BEGIN STORED DATA

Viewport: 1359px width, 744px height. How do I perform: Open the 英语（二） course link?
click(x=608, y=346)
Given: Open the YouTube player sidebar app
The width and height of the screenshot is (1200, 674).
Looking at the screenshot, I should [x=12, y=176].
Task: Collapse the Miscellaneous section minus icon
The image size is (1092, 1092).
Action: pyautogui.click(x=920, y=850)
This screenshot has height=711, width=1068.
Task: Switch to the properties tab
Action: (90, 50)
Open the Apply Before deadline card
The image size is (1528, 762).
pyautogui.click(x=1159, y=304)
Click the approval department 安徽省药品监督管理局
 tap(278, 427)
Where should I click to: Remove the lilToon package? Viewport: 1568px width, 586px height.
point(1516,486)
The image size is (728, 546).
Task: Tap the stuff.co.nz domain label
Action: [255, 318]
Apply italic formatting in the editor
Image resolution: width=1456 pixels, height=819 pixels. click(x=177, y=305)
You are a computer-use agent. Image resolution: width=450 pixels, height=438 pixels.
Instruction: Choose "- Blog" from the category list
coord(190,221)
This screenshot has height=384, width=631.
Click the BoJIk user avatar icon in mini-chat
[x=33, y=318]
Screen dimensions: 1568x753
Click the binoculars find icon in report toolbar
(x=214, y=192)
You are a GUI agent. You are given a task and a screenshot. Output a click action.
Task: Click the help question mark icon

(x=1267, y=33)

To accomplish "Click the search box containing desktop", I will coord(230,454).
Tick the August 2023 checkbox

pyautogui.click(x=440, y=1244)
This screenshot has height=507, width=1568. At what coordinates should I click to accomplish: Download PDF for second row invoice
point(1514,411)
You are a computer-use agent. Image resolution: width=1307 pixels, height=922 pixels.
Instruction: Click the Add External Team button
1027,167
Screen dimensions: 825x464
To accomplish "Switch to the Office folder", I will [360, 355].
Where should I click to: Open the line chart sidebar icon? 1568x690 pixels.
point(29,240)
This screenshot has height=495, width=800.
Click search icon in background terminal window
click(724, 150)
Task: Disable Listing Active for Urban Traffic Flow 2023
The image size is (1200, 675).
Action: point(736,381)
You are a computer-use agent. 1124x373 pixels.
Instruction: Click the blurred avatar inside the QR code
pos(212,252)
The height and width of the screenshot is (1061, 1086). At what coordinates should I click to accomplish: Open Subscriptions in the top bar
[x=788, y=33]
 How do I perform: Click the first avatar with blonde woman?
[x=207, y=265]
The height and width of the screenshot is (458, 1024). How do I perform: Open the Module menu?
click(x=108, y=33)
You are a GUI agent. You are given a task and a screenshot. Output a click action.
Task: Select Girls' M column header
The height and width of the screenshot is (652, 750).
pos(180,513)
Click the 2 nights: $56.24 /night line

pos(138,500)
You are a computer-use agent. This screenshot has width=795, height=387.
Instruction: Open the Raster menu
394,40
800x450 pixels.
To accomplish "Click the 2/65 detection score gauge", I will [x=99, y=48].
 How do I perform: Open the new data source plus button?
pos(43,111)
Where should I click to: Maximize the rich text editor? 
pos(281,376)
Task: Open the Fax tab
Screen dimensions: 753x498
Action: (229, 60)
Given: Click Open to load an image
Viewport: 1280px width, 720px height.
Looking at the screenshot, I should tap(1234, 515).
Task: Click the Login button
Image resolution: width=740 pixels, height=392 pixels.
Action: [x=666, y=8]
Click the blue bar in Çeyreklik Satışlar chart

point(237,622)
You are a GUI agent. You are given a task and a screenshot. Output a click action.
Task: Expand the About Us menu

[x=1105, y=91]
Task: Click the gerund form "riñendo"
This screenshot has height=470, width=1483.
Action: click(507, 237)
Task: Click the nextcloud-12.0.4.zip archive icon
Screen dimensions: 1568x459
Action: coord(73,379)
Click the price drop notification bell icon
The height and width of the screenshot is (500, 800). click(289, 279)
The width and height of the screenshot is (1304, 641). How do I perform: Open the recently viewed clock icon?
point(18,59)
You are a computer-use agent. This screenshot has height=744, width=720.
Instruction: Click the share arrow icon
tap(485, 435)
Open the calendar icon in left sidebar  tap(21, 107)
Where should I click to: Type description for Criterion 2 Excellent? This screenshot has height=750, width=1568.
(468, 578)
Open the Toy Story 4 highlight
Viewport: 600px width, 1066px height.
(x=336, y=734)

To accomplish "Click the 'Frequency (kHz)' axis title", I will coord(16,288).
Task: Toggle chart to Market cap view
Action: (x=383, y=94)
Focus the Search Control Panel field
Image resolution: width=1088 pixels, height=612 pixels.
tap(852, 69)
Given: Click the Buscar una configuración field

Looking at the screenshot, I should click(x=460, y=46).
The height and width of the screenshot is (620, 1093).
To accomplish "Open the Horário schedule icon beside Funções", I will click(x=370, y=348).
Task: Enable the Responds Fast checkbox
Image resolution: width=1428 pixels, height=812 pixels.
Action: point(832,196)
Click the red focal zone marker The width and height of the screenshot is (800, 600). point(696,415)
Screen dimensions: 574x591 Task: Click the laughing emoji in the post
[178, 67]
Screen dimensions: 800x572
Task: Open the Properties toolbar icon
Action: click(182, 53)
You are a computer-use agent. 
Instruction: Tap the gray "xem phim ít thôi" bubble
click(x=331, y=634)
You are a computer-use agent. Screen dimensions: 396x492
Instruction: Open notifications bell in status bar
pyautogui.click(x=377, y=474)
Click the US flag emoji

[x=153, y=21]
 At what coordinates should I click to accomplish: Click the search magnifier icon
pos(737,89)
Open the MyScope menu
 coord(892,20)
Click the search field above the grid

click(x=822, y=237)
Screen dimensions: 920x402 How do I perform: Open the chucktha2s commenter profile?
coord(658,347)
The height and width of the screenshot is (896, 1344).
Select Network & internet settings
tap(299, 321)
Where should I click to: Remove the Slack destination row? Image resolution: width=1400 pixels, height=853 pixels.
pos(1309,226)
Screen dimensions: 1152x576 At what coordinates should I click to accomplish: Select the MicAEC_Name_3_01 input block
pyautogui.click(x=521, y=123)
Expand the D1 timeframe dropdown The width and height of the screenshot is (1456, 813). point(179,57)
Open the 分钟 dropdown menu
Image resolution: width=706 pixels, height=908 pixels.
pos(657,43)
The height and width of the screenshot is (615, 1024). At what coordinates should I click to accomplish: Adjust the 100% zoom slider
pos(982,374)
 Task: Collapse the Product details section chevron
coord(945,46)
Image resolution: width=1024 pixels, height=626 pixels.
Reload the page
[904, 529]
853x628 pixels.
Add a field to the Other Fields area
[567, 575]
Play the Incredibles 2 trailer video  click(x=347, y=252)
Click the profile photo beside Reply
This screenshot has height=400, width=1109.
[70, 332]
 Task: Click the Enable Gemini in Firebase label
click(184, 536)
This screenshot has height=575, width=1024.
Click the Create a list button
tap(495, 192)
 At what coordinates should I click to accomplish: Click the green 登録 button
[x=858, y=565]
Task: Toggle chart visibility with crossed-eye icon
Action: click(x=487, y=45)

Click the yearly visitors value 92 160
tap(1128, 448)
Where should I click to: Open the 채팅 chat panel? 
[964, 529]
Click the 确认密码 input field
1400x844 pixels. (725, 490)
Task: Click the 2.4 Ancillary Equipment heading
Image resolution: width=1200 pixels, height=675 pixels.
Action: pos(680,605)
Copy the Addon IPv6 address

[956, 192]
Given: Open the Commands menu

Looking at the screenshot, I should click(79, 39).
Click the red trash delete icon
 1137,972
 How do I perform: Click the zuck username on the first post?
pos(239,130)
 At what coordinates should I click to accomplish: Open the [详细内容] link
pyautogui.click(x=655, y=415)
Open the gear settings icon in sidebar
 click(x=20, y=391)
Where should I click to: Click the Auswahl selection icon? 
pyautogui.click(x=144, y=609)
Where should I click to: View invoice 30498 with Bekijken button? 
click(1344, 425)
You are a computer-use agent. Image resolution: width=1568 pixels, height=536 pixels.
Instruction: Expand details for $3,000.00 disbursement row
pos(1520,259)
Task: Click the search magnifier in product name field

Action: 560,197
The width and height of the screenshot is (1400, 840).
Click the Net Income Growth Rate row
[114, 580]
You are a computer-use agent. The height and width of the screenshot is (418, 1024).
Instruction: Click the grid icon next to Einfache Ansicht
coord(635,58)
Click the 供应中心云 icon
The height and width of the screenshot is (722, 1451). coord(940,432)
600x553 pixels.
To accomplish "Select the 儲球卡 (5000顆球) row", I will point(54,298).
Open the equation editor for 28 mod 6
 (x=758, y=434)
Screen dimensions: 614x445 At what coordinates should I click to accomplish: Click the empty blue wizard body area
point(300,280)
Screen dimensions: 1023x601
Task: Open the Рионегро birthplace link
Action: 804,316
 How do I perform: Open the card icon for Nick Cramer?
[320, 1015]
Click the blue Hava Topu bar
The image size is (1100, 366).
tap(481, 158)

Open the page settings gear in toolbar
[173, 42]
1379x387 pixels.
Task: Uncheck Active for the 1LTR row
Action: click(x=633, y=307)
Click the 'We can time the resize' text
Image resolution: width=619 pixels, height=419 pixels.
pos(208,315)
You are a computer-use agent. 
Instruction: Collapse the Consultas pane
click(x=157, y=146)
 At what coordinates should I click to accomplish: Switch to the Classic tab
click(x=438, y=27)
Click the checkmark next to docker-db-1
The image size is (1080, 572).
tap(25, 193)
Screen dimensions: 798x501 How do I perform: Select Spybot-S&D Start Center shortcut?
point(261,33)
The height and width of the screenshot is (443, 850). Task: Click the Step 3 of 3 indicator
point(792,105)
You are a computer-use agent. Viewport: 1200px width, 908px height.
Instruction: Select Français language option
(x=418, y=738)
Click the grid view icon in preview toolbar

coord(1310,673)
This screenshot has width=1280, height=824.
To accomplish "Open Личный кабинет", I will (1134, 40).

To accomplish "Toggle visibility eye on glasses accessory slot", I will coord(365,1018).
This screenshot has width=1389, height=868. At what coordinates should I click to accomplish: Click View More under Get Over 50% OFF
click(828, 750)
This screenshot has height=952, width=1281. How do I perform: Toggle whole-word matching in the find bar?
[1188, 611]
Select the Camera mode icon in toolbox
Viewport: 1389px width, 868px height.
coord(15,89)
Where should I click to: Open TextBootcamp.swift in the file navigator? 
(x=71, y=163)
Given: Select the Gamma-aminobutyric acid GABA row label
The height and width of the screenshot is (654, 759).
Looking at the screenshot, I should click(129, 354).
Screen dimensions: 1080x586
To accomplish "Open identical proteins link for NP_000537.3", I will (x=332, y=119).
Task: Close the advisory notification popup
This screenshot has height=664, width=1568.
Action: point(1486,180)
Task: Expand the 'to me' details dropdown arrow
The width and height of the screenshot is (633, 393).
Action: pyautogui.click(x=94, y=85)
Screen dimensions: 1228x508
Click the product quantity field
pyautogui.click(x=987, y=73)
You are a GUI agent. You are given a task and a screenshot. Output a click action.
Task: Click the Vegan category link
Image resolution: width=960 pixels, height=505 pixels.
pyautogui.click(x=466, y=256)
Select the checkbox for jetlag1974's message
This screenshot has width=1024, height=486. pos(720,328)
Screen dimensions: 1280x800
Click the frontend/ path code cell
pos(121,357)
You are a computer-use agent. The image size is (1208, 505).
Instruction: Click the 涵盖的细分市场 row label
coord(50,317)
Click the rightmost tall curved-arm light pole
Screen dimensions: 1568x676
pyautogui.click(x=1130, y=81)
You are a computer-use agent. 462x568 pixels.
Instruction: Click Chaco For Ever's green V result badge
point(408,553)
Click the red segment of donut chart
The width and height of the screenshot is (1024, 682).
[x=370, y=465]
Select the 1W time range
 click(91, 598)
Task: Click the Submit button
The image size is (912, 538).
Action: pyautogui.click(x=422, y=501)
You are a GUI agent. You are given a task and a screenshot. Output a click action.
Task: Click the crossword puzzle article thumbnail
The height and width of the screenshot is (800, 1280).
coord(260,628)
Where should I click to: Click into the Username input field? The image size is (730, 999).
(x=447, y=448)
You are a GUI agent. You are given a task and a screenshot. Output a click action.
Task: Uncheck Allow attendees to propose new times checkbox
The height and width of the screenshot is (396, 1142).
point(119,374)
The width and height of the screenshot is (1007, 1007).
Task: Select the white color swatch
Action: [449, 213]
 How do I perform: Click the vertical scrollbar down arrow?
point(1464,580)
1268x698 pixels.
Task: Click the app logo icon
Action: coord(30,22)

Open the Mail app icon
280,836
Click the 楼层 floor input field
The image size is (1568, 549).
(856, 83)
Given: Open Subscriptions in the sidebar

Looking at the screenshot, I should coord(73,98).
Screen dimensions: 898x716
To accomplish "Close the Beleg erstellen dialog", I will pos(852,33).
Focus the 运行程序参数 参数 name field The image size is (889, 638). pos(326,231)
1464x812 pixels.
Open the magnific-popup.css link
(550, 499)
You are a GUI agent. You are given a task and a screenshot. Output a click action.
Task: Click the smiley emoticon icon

END STORED DATA

> YOUR INSTRUCTIONS:
Write out every line in the data that holds the string "Focus".

> FINAL ANSWER:
Focus the Search Control Panel field
Focus the 运行程序参数 参数 name field The image size is (889, 638). pos(326,231)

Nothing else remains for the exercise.